What would you say if I told you that aging happens not because of accumulation of stresses, but rather because of the intrinsic properties of the gene network of the organism? I’m guessing you’d be like: surprised .

So, here’s the deal. My biohacker friends led by Peter Fedichev and Sergey Filonov in collaboration with my old friend and the longevity record holder Robert Shmookler Reis published a very cool paper. They proposed a way to quantitatively describe the two types of aging – negligible senescence and normal aging. We all know that some animals just don’t care about time passing by. Their mortality doesn’t increase with age. Such negligibly senescent species include the notorious naked mole rat and a bunch of other critters like certain turtles and clams to name a few. So the paper explains what it is exactly that makes these animals age so slowly – it’s the stability of their gene networks.

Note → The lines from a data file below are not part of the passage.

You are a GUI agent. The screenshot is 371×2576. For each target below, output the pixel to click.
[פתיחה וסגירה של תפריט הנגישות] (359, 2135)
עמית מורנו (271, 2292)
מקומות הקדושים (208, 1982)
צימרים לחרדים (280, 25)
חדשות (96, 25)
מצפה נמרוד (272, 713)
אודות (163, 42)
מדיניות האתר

What does network stability mean then? Well, it’s actually pretty straightforward – if the DNA repair mechanisms are very efficient and the connectivity of the network is low enough, then this network is stable. So, normally aging species, such as ourselves, have unstable networks. This is a major bummer by all means. But! There is a way to overcome this problem, according to the proposed math model.

The model very generally describes what happens with a gene network over time – the majority of the genes are actually working perfectly, but a small number doesn’t. There are repair mechanisms that take care of that. Also, there are mechanisms that take care of defected proteins like heat shock proteins, etc. Put together all of this in an equasion and solve it, and bam! here’s an equasion that gives you the Gompertz law for all species that have normal aging, and a time independent constant for the negligibly senescent ones.

What’s the difference between those two aging regimes? The model suggests it’s the right combination of DNA repair efficiency and the combined efficiency of proteolysis and heat shock response systems, mediating degradation and refolding of misfolded proteins. So, it’s not the the accumulation of damages that is responsible for aging, but rather the properties of the gene network itself. The good news is that even we are playing with a terrible hand at first, there is a chance we can still win by changing the features of our network and making it stable. For example, by optimizing misfolded protein response or DNA repair.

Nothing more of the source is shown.